American Airlines Flight 77 was hijacked and flown into the Pentagon on Sept. 11, leaving 189 dead or missing on the plane and in the building, most from the Washington area.
By the end of last week, Gross had seen 14 survivors of the 24 county residents who she said were killed in the attack, while officials in the Montgomery County Register of Wills office had seen five families and expected to deal with 10 or 12 more.
Montgomery County Chief Deputy Register Margie Beatty said their office also got a call about processing the will of someone who was killed in the World Trade Center on Sept. 11. And Prince George’s County officials also expect to deal with family members of the two Brentwood postal workers who died from inhalation anthrax, both of whom lived in the county.
“Some of those families, they come in, and you’re heart just really goes out to them because Sept. 11 was so sudden,” said Prince George’s Register of Wills Lynn Loughlin Skerpon. “It’s just very emotional.”
Maryland registers of wills are making some accommodations for families who have to sort out the estates of loved ones lost in the attack. In Prince George’s County, those people are always seen first, even if there are other people ahead of them.
Montgomery and Prince George’s counties have waived processing fees for victims’ estates. Montgomery County waived bonding fees, and Prince George’s waived fees up to $18,000. They said newspapers are also providing free publication of notices.
Skerpon said she designated Gross as the person to deal with the Pentagon families, some of whom may not have death certificates right away.
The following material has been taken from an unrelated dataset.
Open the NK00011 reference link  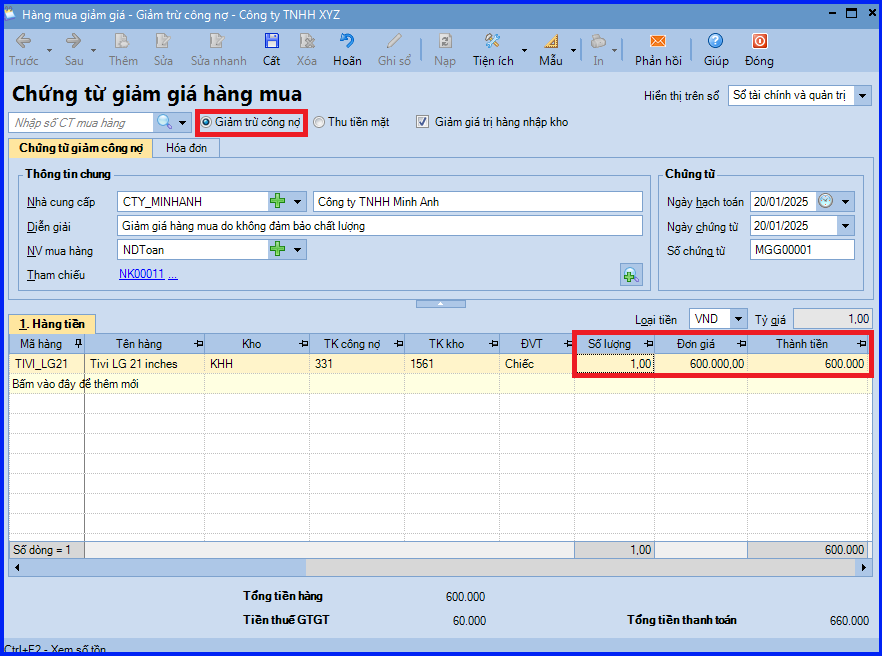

Skerpon praised her staff, and Gross particularly. She said the staff gave Gross an angel pin with a red-white-and-blue ribbon for her work with the families because, “frankly, she has been angel to them.”
Gross said the families are accompanied by a Defense Department official, who acts as a spokesman for the bereaved. The families have been composed for the most part. She only remembers one man being particularly emotional, because his wife’s body was still missing at the Pentagon.
Beatty said the employees in Montgomery have been dealing with the victims the same way they deal with every family who comes has to deal with the paperwork when a loved one dies.
“We do whatever we can to help every family that comes in here, every day,” Beatty said. “We try to make it as easy as possible.”
Beatty has only met with one victim’s family. The family had lost a child but “they seemed very together,” she said, adding that Montgomery Count Register of Wills Joseph Griffin later got a thank-you card from that family for the way the office handled everything.
After Sept. 11, their office called Montgomery Hospice to come train employees on how to deal with the grieving families that they encounter every day. That class is scheduled after Thanksgiving.
“It’s part of our on-going service to the public,” Griffin said of the bereavement training.
Registers of wills have also asked state legislators to waive inheritance taxes on the estates of Pentagon victims. That proposal will not be debated until the General Assembly meets in the spring, but Griffin said the taxes would not be due until then anyway.
“We’re just trying to do anything we can for them,” he said. “It’s really just a sad situation. Most of the people who come in are parents setting up estates for their lost children.”